A Justiça do Trabalho detém o papel fundamental de equilibrar a relação capital e trabalho no Brasil, país com imensa desigualdade social. É chamada a atuar e a restabelecer o equilíbrio no curso e ao término das relações de emprego e trabalho. Deve promover paz social e preservar a cidadania, a dignidade da pessoa humana, os valores sociais do trabalho e da livre iniciativa – fundamentos que regem o Estado Democrático de Direito, nos termos do artigo 1.º de nossa Lei Maior.

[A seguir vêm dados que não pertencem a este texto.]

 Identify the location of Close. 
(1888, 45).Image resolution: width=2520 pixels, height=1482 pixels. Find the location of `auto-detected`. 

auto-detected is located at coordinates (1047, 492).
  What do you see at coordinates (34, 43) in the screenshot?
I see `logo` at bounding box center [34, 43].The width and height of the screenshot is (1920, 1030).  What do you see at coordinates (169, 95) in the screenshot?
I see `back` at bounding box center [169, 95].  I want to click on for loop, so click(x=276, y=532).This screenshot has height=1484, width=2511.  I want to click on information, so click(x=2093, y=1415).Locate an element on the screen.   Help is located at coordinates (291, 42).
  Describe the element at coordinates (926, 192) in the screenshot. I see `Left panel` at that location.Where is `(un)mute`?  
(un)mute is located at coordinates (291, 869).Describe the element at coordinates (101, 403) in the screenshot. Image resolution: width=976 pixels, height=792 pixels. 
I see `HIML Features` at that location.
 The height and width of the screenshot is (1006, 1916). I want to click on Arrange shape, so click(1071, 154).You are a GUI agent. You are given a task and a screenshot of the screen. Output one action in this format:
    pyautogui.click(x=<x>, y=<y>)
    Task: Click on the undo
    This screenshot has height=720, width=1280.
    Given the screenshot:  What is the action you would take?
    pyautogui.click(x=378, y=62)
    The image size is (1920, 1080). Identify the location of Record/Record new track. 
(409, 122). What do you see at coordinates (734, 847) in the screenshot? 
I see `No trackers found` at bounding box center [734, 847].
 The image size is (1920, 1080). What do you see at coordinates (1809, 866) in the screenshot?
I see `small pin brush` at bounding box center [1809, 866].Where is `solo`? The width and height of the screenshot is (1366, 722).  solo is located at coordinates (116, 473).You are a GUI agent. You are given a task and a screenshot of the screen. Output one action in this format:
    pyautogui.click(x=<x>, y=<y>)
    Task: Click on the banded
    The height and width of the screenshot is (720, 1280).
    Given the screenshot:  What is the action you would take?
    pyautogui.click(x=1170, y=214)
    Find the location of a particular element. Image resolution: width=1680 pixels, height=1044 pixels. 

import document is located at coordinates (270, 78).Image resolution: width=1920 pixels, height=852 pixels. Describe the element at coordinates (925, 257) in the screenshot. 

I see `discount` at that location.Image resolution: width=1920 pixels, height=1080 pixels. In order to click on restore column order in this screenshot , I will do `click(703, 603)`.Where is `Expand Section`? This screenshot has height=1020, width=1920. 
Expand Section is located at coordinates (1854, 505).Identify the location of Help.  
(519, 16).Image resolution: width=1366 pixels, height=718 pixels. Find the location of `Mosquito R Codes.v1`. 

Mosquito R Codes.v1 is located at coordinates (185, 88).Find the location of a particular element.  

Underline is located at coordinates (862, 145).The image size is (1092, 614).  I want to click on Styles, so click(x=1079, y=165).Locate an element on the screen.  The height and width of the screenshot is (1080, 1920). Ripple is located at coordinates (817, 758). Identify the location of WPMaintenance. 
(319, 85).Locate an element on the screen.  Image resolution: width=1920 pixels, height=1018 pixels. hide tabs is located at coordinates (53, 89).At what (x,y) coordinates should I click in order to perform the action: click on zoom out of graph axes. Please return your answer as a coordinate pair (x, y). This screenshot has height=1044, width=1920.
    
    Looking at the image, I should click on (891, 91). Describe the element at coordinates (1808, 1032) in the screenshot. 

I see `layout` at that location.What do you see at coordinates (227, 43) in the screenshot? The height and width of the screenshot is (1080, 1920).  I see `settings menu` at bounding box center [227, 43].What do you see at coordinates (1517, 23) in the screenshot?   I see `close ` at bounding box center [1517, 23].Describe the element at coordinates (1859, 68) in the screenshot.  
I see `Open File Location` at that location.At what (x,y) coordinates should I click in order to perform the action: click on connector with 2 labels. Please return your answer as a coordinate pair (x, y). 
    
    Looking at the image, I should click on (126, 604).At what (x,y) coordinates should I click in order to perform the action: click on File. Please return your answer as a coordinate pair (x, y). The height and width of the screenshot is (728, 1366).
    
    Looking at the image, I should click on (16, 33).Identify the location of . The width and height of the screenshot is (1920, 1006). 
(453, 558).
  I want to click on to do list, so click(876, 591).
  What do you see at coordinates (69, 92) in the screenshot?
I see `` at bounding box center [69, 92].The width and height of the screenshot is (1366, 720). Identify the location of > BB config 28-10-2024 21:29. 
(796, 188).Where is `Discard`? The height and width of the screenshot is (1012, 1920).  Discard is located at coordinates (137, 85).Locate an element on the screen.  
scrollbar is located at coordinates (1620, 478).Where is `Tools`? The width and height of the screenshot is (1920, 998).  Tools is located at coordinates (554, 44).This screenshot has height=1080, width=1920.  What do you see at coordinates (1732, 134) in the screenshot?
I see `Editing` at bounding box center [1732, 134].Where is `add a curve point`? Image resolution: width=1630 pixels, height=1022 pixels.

Por meio de seus juízes e tribunais, este ramo do Judiciário é o responsável por solucionar todas as demandas ditas “trabalhistas”, tanto de empregados como de empregadores – esclareça-se. Para isso, vale-se da legislação trabalhista aplicável ao caso concreto. A propósito, é fundamental relembrar que a Justiça não cria a lei, esta nasce pela atuação dos demais poderes constituídos (Legislativo e Executivo). Oriunda da administração pública federal, a Justiça do Trabalho passou a integrar o Poder Judiciário em 1946, desvinculando-se do então Ministério do Trabalho, Indústria e Comércio, antecessor do recém-extinto Ministério do Trabalho e Emprego.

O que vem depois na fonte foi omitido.